* [TASK BRIEF]
Please copy exactly the part of the records below that opens with the line containing "Screen dimensions: 1568x738" and closes with the line containing "the Zap history", leaving out any pictures.

Top of EXERCISE MATERIALS

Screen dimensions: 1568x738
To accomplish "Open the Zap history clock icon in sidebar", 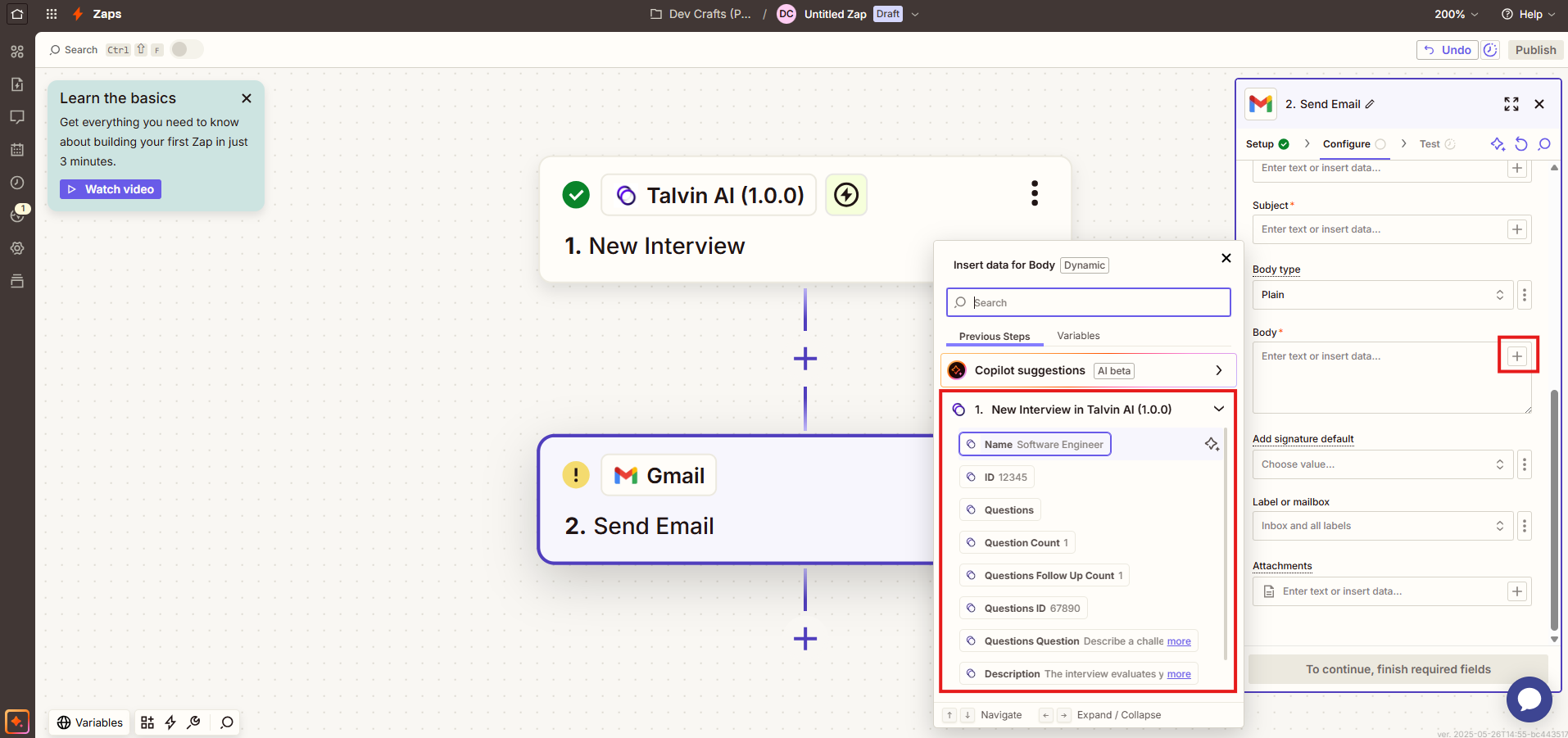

Bottom of EXERCISE MATERIALS
Top of EXERCISE MATERIALS

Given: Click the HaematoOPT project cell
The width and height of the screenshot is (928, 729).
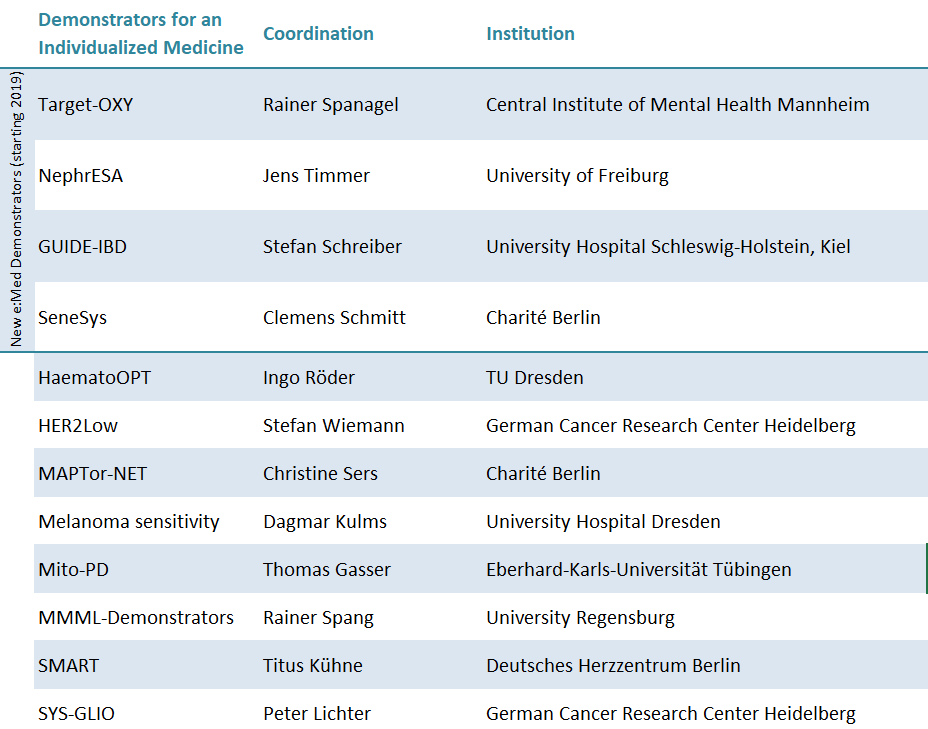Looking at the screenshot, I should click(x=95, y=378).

Bottom of EXERCISE MATERIALS
Top of EXERCISE MATERIALS

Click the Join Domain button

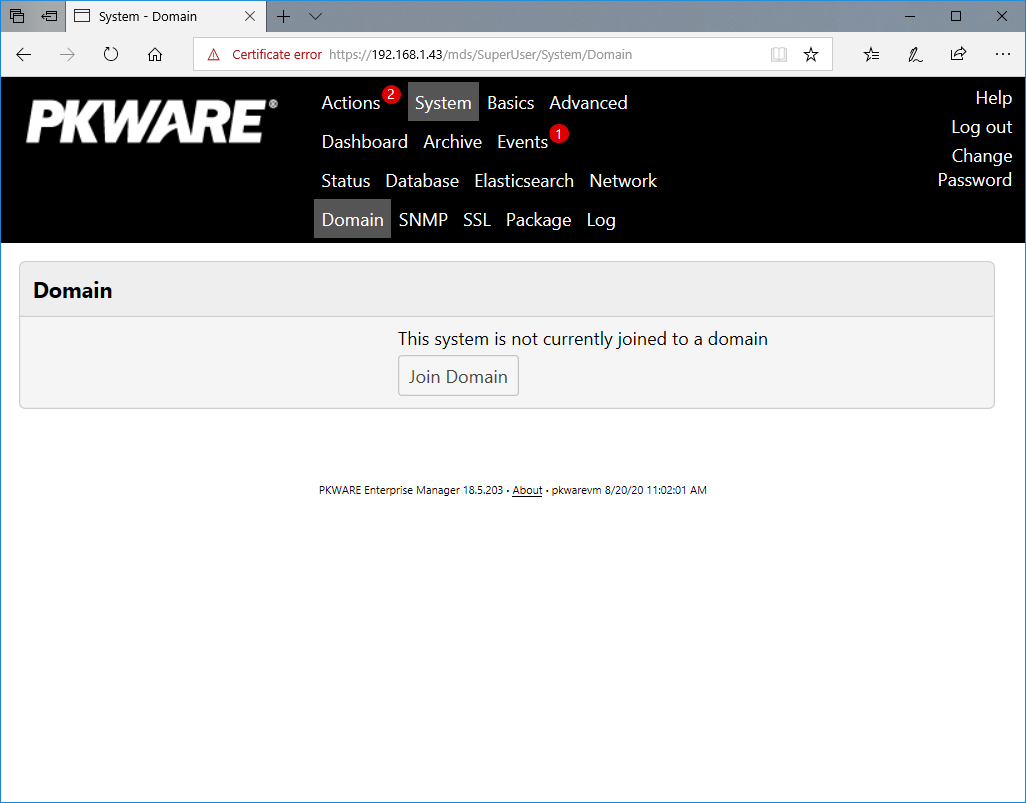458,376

Bottom of EXERCISE MATERIALS

* [RESPONSE AREA]
Screen dimensions: 1568x738
To accomplish "Open the Zap history clock icon in sidebar", 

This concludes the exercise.